Why is it so hard to let go of a resentment?
One of Padre's less attractive traits was a tendency to hold a grudge. I remember he was upset by Sears and decided to boycott them. I never did learn what the underlying issue was, but he boycotted that store until his death.
I have the same tendency. "Holding a grudge" is another way of saying "Holding on to a resentment."
I suppose it to be a form of pride. It's a way of saying I'm right, and everyone else is wrong. And no evidence to the contrary will dissuade me. Which means, I suppose, that I'm a typical specimen of the human race.
Another way saying this, of course, is to say that I find it hard to forgive. And, in a fit application of spiritual algebra, I find it challenging to forgive myself those times when I fall short or make a mistake.
It's easier, now that I'm in the elder years, to forgive. But that lack of forgiveness is a hard habit to break. I still backslide into lonely self-righteousness.

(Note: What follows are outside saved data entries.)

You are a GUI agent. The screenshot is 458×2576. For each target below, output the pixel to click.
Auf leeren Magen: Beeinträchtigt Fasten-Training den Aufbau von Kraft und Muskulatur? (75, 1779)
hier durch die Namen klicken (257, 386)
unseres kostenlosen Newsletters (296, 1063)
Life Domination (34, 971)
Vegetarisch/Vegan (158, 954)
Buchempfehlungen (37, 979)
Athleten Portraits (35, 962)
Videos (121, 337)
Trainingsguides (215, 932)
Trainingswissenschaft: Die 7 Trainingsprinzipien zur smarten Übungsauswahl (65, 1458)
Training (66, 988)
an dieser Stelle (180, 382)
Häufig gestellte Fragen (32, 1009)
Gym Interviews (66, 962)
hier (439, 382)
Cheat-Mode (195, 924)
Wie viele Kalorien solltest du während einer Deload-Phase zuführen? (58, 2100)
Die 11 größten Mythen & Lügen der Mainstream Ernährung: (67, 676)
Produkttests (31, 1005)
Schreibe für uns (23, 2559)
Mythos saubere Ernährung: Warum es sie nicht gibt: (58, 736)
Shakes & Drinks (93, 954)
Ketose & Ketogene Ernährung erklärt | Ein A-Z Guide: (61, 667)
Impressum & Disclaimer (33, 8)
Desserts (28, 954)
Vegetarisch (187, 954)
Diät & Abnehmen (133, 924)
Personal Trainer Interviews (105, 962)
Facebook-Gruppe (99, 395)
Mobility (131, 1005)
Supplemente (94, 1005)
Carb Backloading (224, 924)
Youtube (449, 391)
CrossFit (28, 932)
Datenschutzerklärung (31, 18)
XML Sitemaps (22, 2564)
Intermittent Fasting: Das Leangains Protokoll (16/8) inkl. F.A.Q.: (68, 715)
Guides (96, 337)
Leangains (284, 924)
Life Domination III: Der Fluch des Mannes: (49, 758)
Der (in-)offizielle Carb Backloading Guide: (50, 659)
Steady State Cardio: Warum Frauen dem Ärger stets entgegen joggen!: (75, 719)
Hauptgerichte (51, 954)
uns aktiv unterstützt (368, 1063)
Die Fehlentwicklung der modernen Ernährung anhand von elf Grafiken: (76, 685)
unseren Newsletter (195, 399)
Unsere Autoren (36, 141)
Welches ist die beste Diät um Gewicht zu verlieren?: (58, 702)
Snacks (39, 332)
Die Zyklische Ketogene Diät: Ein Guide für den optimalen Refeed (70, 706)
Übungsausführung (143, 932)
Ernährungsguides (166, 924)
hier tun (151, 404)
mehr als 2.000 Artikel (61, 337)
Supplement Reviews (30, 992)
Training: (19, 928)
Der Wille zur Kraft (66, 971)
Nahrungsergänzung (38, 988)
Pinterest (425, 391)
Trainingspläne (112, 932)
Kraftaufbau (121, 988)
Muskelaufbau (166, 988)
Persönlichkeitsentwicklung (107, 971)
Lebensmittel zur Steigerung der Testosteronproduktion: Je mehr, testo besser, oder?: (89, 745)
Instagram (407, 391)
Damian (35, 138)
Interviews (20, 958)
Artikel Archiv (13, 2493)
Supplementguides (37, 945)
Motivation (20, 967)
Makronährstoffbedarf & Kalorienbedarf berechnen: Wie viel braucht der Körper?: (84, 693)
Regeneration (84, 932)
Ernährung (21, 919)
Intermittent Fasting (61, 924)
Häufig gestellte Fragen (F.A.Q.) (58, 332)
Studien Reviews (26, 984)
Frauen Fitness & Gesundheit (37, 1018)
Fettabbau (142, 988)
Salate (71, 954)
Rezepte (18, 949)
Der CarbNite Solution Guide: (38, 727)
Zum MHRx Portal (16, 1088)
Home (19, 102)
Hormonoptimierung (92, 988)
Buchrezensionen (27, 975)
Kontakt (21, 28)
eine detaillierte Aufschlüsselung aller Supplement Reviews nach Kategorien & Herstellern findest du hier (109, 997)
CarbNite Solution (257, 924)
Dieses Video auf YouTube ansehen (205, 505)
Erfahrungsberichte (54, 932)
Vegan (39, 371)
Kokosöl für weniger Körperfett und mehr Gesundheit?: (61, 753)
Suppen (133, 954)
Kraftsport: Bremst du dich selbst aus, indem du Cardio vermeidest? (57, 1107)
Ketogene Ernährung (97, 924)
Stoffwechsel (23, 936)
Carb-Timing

Sometimes, on a good day, I can laugh at myself. That's the best cure for self-righteousness. Sometimes, when I make a mistake – one I've made many times before – I can say “There you go again” (helps if I hear Ronnie Raygun's voice).
Sometimes, when someone has wounded me, I can see things through their eyes. Strive to see the situation from the most charitable point of view possible.
Sometimes, on a good day, that works.
Right now, today, I find I'm still clinging to the ghost of a resentment. I hope that time will cause that ghost to fade – though, like the ghosts in a Henry James story – time tends to strengthen the hold of this particular resentful ghost.
I keep coming back to a basic notion, one that seems naive on the surface, but still is probably best for my mental and spiritual health: Everyone is doing the best they can with the tools they have.
The person who offended me is doing the best s/he can. Her motives were well-intentioned. I'm doing the best I can to forgive.